**Task to complete:** Only the text carries over: repeat the records exactly and drop the images.

Stored records:
= = = = =

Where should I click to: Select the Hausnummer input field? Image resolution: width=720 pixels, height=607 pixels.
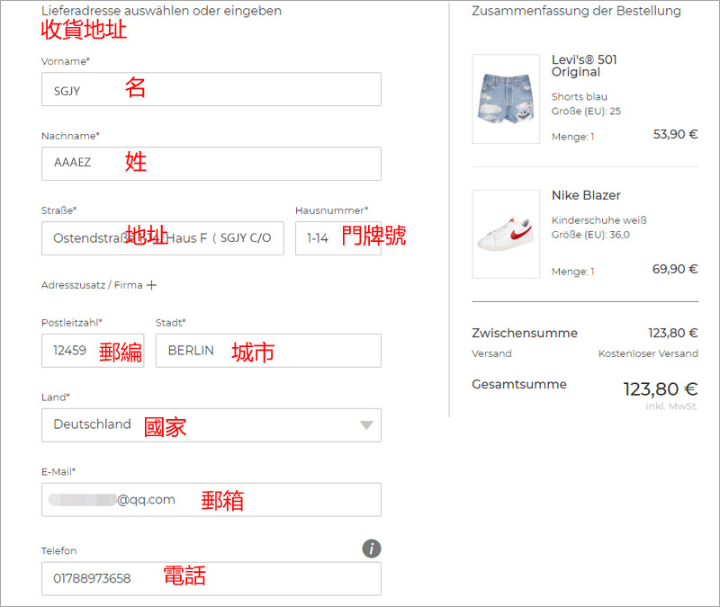coord(338,238)
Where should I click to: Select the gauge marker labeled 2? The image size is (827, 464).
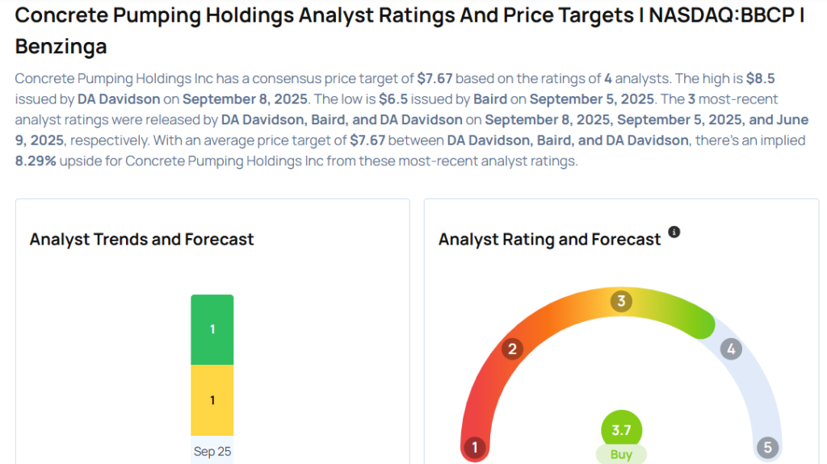[511, 349]
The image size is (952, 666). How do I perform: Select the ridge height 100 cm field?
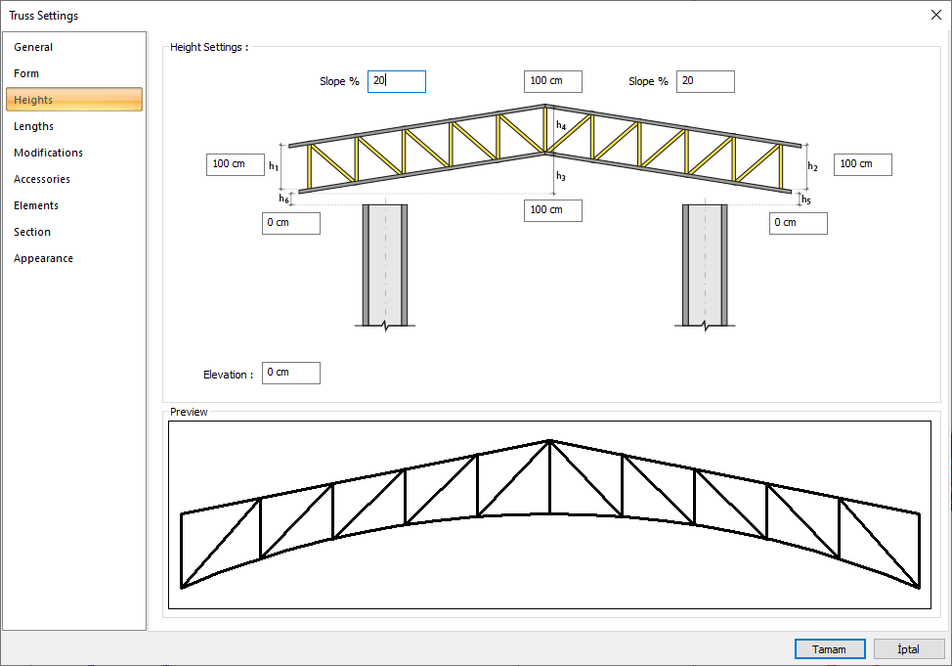(552, 81)
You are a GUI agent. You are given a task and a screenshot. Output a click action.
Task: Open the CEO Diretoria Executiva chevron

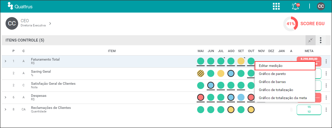tap(50, 23)
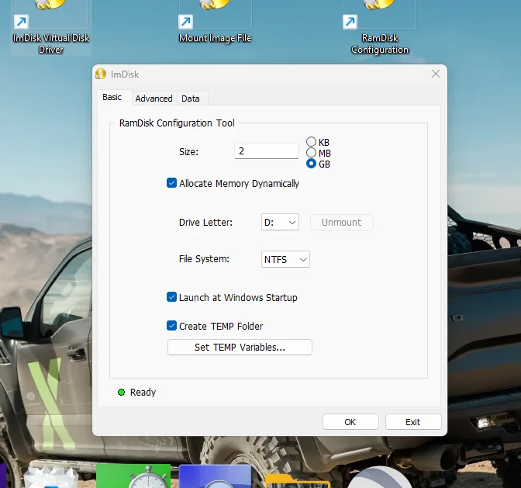
Task: Select the GB size unit
Action: point(312,164)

= = = = =

**Result of the task:**
Where should I click to: Select the Hausnummer input field? Image resolution: width=720 pixels, height=607 pixels.
coord(338,238)
Where should I click to: Select the gauge marker labeled 2? The image size is (827, 464).
[511, 349]
The image size is (952, 666). How do I perform: Select the ridge height 100 cm field?
(552, 81)
You are a GUI agent. You are given a task and a screenshot. Output a click action.
Task: Open the CEO Diretoria Executiva chevron

tap(50, 23)
Task: Select the GB size unit
Action: point(312,164)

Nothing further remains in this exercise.